An expedited review by the Grant Approvals Committee of concept notes that are not eligible for incentive funding has been instituted by the Secretariat, in what appears to be an effort to bring as many technical resources as possible to those concept notes requiring more attention.
The 41 countries in Band 4 -- a portfolio worth a total of $1.1 billion -- are not eligible for incentive funding.
Although a disease split was included in the allocation amount that was communicated in March to each eligible country, countries were allowed, subject to approval, to modify that split. To date, the Secretariat has agreed the split for 40 countries, excluding those eligible for funding for only one disease component.
In a bulletin of lessons learned that was also shared with the Board, the TRP noted a number of gaps and shortcomings in the concept notes received, some of which have required a refocusing of attention by country coordinating mechanisms (CCMs) and a resubmission.
The TRP reminded CCMs of the technical assistance available from both the Fund itself as well as technical partners in order to address these shortcomings and emphasized the need for all concept notes to be based on sound, data-driven evidence collected at national and sub-national levels.
Among the thematic areas of concern flagged by the TRP were:
A thorough analysis of epidemiological data, backed by clear explanations of how proposed interventions will target and reach key populations, has been lacking in some proposals.

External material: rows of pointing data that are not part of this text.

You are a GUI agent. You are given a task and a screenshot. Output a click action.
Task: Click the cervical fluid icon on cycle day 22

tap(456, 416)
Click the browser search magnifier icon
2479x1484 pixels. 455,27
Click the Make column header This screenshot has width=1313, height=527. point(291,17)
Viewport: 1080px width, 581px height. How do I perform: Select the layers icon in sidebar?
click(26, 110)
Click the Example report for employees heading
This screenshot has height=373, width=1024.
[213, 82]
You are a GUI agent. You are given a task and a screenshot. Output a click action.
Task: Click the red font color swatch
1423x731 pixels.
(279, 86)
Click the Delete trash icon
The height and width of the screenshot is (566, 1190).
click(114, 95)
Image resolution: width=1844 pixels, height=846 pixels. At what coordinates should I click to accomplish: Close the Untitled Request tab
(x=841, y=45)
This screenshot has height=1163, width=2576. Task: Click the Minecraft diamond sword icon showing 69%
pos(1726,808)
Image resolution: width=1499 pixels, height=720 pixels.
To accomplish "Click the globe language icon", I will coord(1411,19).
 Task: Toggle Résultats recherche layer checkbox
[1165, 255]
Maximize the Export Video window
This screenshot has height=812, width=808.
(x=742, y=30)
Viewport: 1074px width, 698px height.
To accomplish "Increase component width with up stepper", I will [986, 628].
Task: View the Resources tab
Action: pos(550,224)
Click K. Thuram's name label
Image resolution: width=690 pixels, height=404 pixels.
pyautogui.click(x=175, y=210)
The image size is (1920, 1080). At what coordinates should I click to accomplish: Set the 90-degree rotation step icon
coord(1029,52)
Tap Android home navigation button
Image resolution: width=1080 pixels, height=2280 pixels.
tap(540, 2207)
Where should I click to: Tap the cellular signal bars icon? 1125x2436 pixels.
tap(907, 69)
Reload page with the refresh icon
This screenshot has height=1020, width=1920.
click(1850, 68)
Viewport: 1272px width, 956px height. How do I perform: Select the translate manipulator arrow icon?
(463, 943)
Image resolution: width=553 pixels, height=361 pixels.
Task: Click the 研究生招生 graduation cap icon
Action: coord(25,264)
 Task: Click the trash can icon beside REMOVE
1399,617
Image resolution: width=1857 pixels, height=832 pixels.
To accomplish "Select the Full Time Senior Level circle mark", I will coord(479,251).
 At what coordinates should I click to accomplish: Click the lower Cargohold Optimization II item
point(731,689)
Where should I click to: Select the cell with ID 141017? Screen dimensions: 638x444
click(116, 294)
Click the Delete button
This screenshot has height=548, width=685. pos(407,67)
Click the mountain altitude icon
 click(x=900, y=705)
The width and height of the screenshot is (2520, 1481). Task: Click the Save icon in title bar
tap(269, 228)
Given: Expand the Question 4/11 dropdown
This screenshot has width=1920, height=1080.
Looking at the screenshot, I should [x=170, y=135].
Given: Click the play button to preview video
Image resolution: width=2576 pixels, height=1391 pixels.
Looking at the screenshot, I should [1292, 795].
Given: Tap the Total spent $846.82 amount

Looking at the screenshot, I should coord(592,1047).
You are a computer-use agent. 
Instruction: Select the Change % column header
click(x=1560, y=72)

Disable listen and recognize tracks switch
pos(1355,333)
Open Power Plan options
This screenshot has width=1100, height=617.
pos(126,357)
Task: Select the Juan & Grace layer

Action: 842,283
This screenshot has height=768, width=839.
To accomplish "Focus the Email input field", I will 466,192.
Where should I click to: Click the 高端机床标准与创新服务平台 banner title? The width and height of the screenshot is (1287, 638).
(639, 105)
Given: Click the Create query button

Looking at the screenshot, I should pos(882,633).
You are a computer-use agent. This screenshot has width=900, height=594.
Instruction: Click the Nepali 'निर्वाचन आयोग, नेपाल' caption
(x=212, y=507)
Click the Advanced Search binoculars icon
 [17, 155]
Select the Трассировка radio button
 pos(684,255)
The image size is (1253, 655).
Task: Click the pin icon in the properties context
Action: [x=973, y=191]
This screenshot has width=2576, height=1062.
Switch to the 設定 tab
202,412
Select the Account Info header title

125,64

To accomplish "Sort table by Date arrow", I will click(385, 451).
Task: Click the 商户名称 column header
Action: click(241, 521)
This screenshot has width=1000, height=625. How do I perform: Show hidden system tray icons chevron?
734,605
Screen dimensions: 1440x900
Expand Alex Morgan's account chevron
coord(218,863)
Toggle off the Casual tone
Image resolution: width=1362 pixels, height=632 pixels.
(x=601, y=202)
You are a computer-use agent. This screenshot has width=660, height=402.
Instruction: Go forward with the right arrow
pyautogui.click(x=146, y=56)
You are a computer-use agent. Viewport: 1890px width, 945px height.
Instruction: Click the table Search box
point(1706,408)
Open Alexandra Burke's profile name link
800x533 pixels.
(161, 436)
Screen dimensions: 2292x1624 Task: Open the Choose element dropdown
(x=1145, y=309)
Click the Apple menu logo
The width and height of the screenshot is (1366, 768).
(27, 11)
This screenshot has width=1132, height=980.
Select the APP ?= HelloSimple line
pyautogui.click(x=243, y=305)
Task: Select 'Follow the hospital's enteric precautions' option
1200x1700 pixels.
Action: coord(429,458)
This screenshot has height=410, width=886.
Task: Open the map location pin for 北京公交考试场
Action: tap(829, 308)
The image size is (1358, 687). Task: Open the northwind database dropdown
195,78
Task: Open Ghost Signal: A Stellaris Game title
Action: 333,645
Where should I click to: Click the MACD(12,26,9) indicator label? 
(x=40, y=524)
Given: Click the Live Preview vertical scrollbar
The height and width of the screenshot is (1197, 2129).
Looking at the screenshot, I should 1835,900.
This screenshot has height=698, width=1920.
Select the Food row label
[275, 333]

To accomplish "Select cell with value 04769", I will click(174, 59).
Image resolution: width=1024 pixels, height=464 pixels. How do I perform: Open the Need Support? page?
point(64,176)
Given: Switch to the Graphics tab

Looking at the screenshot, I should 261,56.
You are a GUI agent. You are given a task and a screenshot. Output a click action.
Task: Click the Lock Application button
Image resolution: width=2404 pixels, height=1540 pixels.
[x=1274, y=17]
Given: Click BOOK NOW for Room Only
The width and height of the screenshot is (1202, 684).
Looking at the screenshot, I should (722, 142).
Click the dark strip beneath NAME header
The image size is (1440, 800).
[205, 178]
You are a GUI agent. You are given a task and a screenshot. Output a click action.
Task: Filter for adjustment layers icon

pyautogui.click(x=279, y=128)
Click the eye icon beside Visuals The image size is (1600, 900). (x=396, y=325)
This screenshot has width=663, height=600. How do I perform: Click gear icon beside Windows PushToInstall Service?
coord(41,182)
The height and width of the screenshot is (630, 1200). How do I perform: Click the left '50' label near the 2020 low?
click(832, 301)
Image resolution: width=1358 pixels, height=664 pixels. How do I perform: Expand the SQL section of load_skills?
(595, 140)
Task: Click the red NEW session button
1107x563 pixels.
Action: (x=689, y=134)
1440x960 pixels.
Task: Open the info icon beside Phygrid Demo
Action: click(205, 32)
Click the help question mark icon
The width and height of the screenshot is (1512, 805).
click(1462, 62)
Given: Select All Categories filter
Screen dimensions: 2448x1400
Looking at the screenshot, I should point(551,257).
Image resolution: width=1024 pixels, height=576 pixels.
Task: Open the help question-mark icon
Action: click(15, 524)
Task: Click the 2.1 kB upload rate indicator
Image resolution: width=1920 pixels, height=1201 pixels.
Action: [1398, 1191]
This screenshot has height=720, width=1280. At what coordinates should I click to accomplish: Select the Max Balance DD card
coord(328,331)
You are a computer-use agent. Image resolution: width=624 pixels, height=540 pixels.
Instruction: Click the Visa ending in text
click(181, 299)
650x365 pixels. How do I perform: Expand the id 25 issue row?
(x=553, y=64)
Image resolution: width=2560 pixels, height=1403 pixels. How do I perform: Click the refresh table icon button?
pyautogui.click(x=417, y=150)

More care must be taken to ensure that rights and gender issues are not only identified, but that programming to address them is strong.
A number of concept notes reviewed thus far failed to include a broad range of interventions to address gender, gender-based violence and the rights of women and girls. Nor was there enough demonstrated support for the needs of young people (especially adolescent girls), who are at extremely high risk in generalized HIV epidemic settings. Budget considerations must also be made for human rights and key population activities.
The TRP recognized that some countries lack the resources and capacity to ensure program sustainability beyond the life of Global Fund grants. However, this lack of resources should not prevent countries from showing how they intend to ensure that these programs continue, particularly with respect to the need to integrate disease programs and health system strengthening into delivery of primary health services through the national health system. This lesson emphasizes the move away from vertical programming towards more cost-effective integrated programming that is central to the NFM's health policy objectives.
Although 40 countries have had their program split approved, the TRP noted "a general lack of engagement of experts on health systems strengthening" and the apparent exclusion of some stakeholder groups from "thoughtful and robust country dialogue around program split and prioritization of interventions".
Applicants thus far have struggled to present a clear and prioritized concept note that explicitly explains strategic choices made in the allocation of limited resources to high-impact, cost-effective activities. The TRP noted: "Concept notes that fail to reflect evidence-based prioritization based on geographic and population data and lessons learned from past implementations will be asked by the TRP to undergo iteration before moving to grant-making".
Implementation of new WHO guidelines on ART
The TRP expressed concerns that some HIV concept notes have failed to "holistically consider (sic) the country’s readiness to move to a CD4 threshold of 500, nor did they appear to acknowledge the aspects of the [WHO guidelines] that allow for prioritization of people with CD4 less than 350 and for discordant couples and key populations".
Also of concern is countries' ability to find the appropriate balance between prevention and treatment, with many countries seemingly targeting the lion's share of their funding allocation to treatment, specifically the purchase of anti-retroviral therapies.
"Without appropriate prevention efforts, ART will ultimately prove unaffordable and, therefore, unsustainable," the TRP brief said. "If a major portion of the resources requested is going to ART scale-up, the concept note should make clear how essential prevention services are to be sustained through other national or donor resources as ART is scaled up."